Woodling: This time, Jayhawks didn’t fall apart

Oh no, not again.

Not another blown second-half lead. Not another fourth-quarter breakdown. Not another narrow defeat.

Nope, not again.

This time Kansas University’s football team didn’t follow the dismaying script of the last three weeks. The Jayhawks blew a lead again, but this time they staged a fourth-quarter rally. This time Kansas climbed over that intangible hump. This time the Jayhawks threw the purple monkey off their backs.

Kansas 31, Kansas State 28.

How sweet it was for the KU faithful, who had suffered 11 straight Sunflower Showdown defeats, most of them humiliating blowouts.

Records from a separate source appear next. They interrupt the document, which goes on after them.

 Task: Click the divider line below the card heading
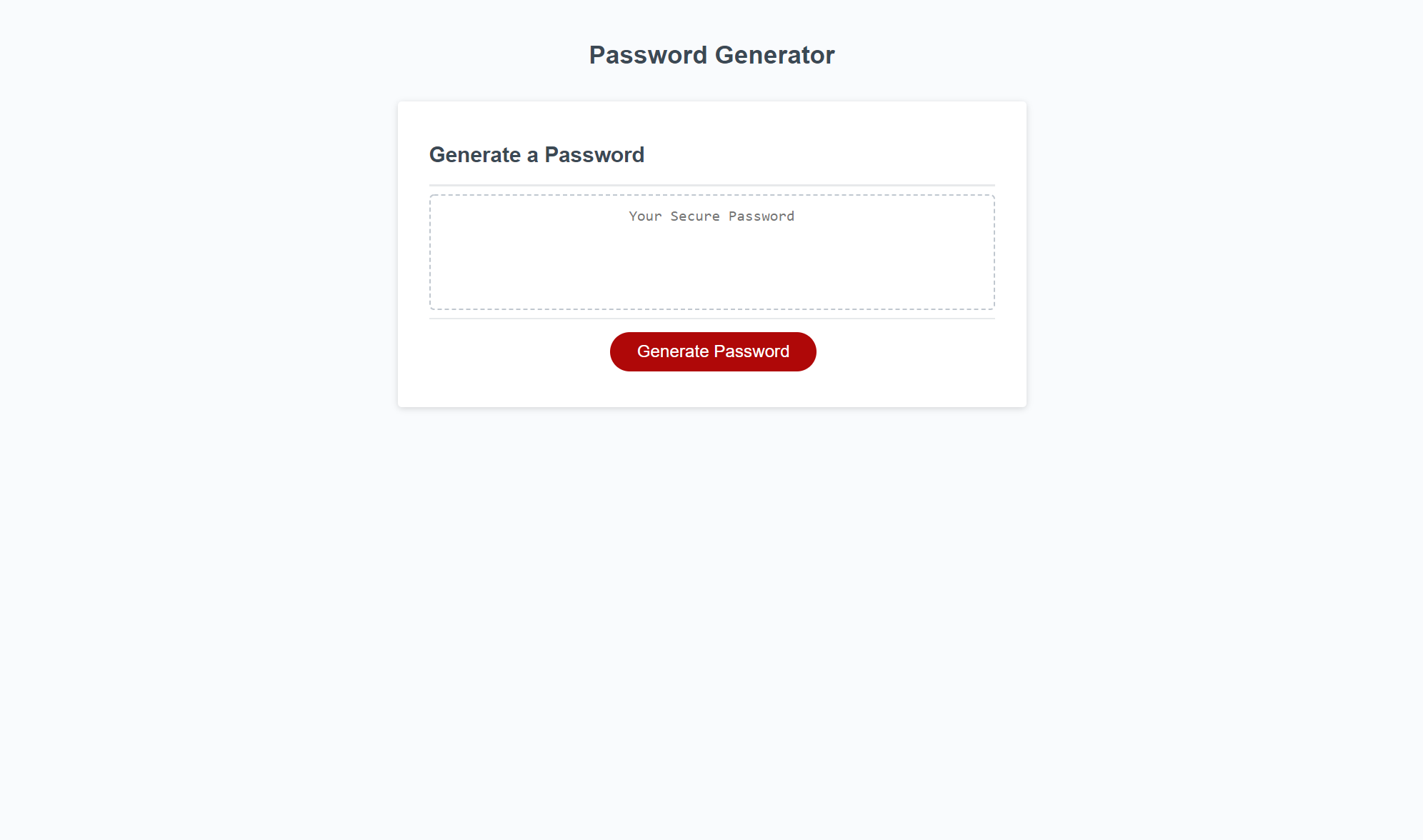[x=712, y=185]
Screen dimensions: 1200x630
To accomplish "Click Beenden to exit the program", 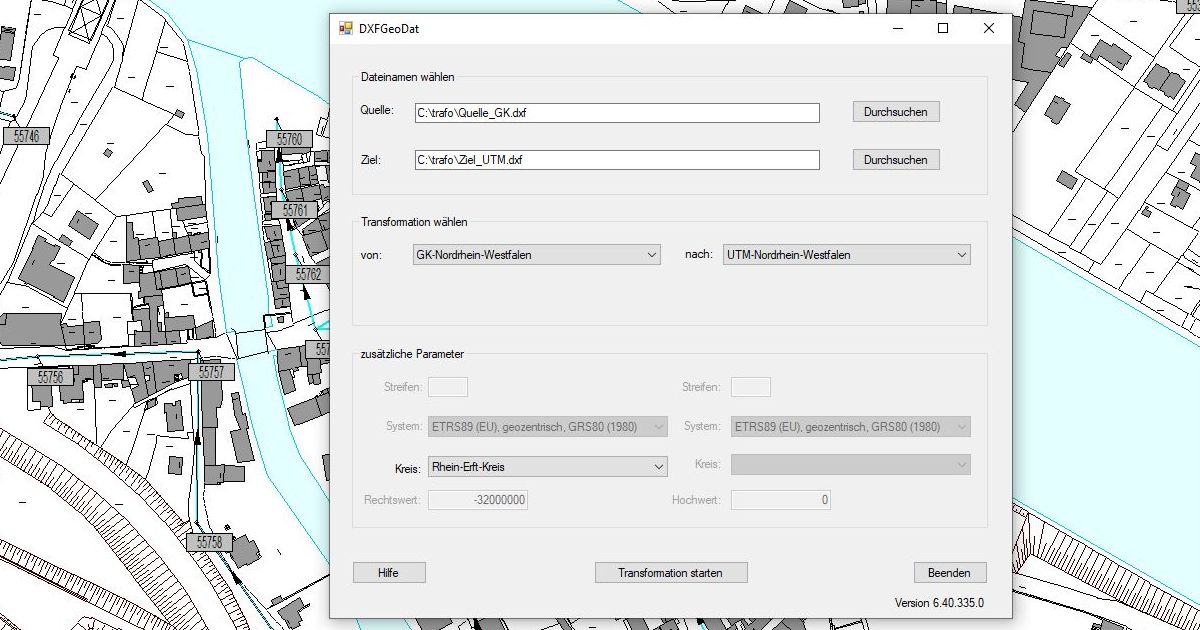I will pyautogui.click(x=949, y=573).
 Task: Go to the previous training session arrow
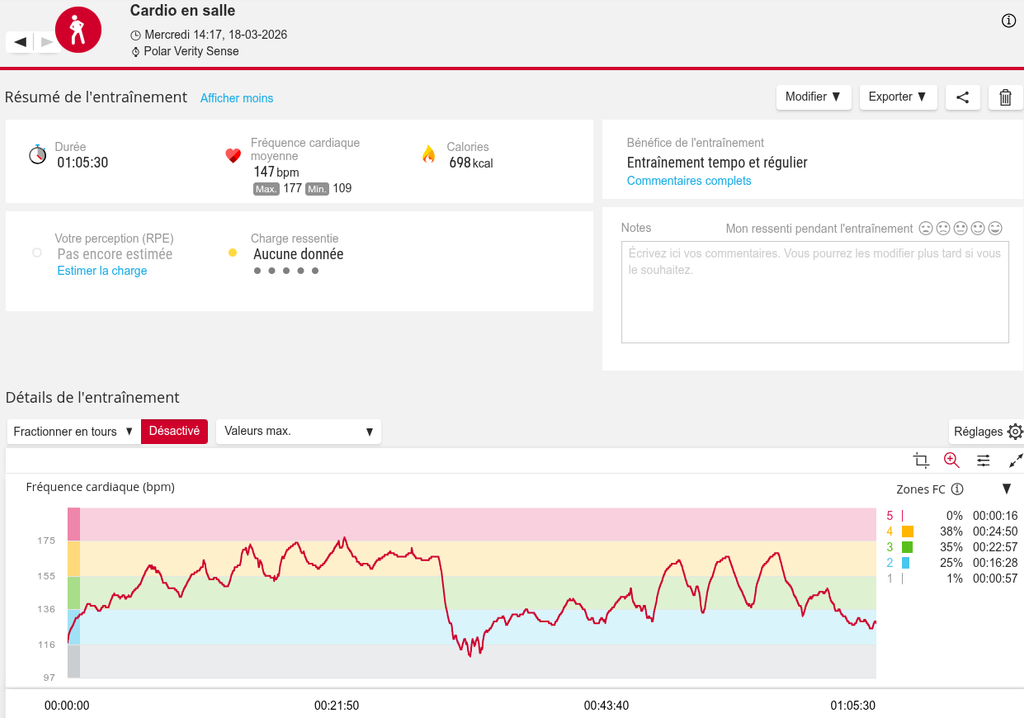(x=20, y=41)
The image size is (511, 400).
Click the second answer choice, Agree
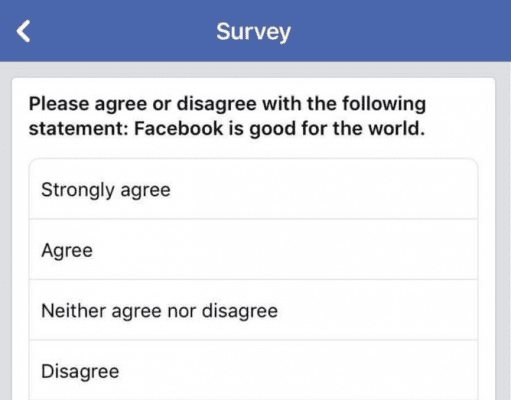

How sweet it was for the KU students, who spoiled the best-laid plans of athletic department officials to drop the goalposts the minute the game ended — a strategy that had been in place since the posts went down after last season’s win over Missouri.

This time the goal-post razing crews wisely abandoned their, uh, posts, and eventually the yellow aluminum poles — most of them anyway — were hauled off to their traditional resting place at the bottom of Potter Lake.

About 10 minutes after the game, one upright was lugged by eight or 10 KU students over to the K-State band in the northwest corner of the bowl and dumped unceremoniously on the track in front of them.

Kansas State's Allen Webb (8) is brought down by Kansas' Jermial Ashley (top right) and Nick Reid.

Still, you have to wonder how many of those delirious postgame Kansas fans sadly thought it was deja vu all over again when K-State quarterback Dylan Meier silenced them with a stunning 86-yard TD pass to Tony Madison to give the ‘Cats a 21-17 lead less than two minutes into the fourth quarter.

It was deja vu of the 52-yard fourth-quarter screen pass that led to Northwestern’s 20-17 come-from-behind victory three weeks ago.

It was deja vu of the 70-yard fourth-quarter touchdown scamper two weeks ago by Texas Tech’s Taureen Henderson that gave the Raiders a 31-30 win after Tech had trailed 30-5 late in the first half.

It was deja vu of the second-half Nebraska touchdown last week that enabled the Cornhuskers to escape with a 14-8 triumph.

For the fourth straight week, the Jayhawks had fallen behind, but there was one big difference. For the fourth straight week, coach Mark Mangino did not stand pat at quarterback. He benched Adam Barmann in favor of Jason Swanson, a junior-college transfer who had thrown only four passes in part-time duty in two games.

Right away, Swanson looked more like a TV dinner than a college quarterback. Swanson was shaky. His passes were errant and, worse, he waited too long to throw with about 11 1/2 minutes remaining, was sacked and fumbled the ball away.

Kansas avoided disaster, however, when Jermial Ashley blocked Joe Rheem’s 49-yard field-goal attempt. KU took over again. Surely Mangino would go back to Barmann. But, no, Swanson ran onto the field again and, minutes later, threw a pass to Mark Simmons, who made a one-handed catch in the end zone.

Drum roll, please. For the first time in four weeks, Kansas had retaliated, and darned if the Jayhawks didn’t tack on the clincher two minutes later when John (Mr. Do-It-All) Randle scrambled 41 yards on a tackle-busting gallop into the end zone.

Yes, Kansas State did score again to add to the tension, but for the first time this season the Jayhawks did not lose a close game. This time they won a nail-biter and if, as they say, they all even out, the football gods owe KU two more this season.

Two more wins wouldn’t be enough to assure the magic bowl-eligibility number of six, but the Jayhawks (3-3) have five games remaining. Who’s to say they can’t win three of them?

Six wins is not improbable now. KU conceivably could go into its season finale at Missouri with a 5-5 record — a possibility that would have been remote if the Jayhawks had fallen to Kansas State.

Saturday night’s win meant so much. K-State’s dominance in the series is over. The Jayhawks proved they can win in the fourth quarter. And they provided at least circumstantial evidence the corner that once seemed so far away is closer to being turned.

Maybe best of all, though, is that with no game scheduled next Saturday the Jayhawks will have two weeks to enjoy this one.